## Problem to solve
Begin the copy at the line containing "Task: Switch to the General tab" in the data below and end it at the line containing "Task: Sort the table by % Change column", keeping each line exact and leaving out pictures.

## Supplied material

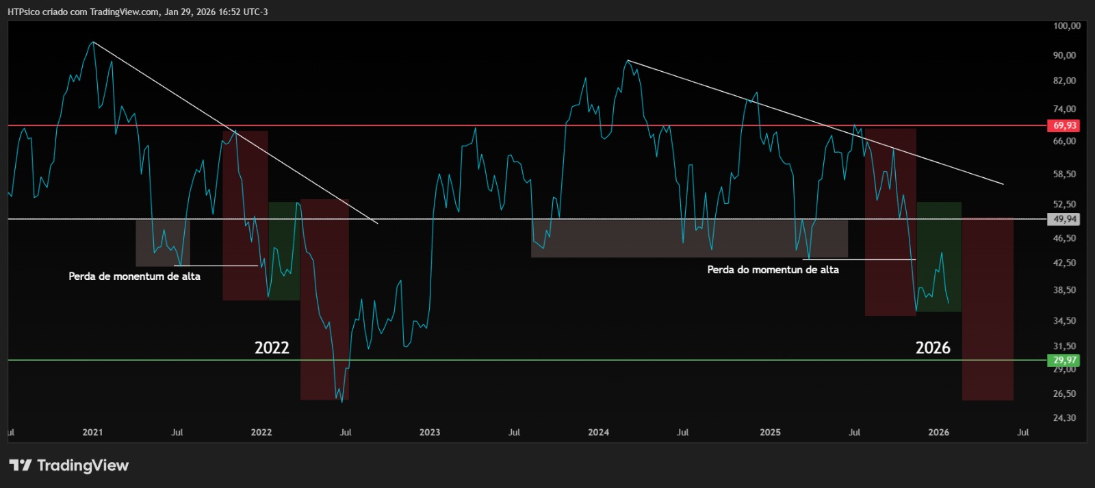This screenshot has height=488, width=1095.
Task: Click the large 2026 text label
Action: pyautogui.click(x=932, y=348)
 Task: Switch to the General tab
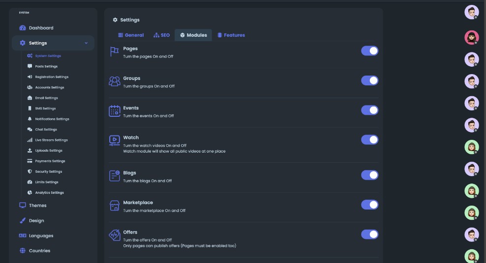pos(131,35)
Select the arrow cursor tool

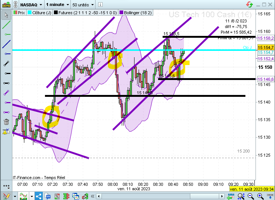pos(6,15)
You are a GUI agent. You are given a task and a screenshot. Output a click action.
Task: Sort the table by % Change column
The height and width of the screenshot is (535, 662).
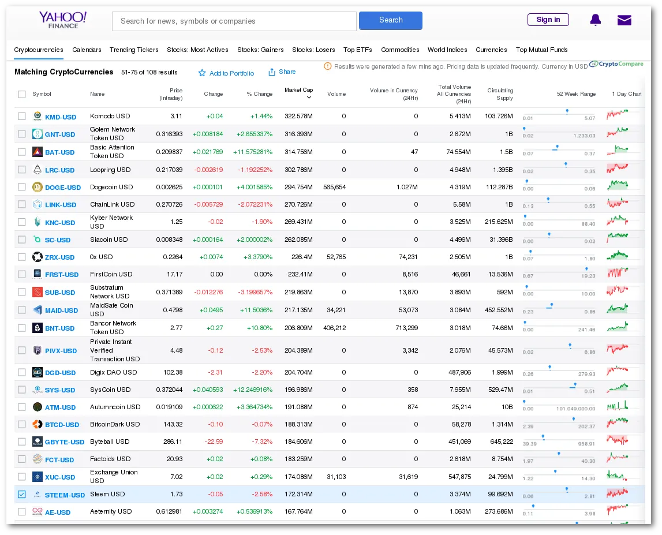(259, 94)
---
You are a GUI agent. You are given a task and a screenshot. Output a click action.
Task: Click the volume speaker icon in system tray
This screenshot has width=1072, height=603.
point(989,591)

## Solution to this task
 Task: Switch to the General tab
pos(131,35)
Select the arrow cursor tool

pos(6,15)
You are a GUI agent. You are given a task and a screenshot. Output a click action.
Task: Sort the table by % Change column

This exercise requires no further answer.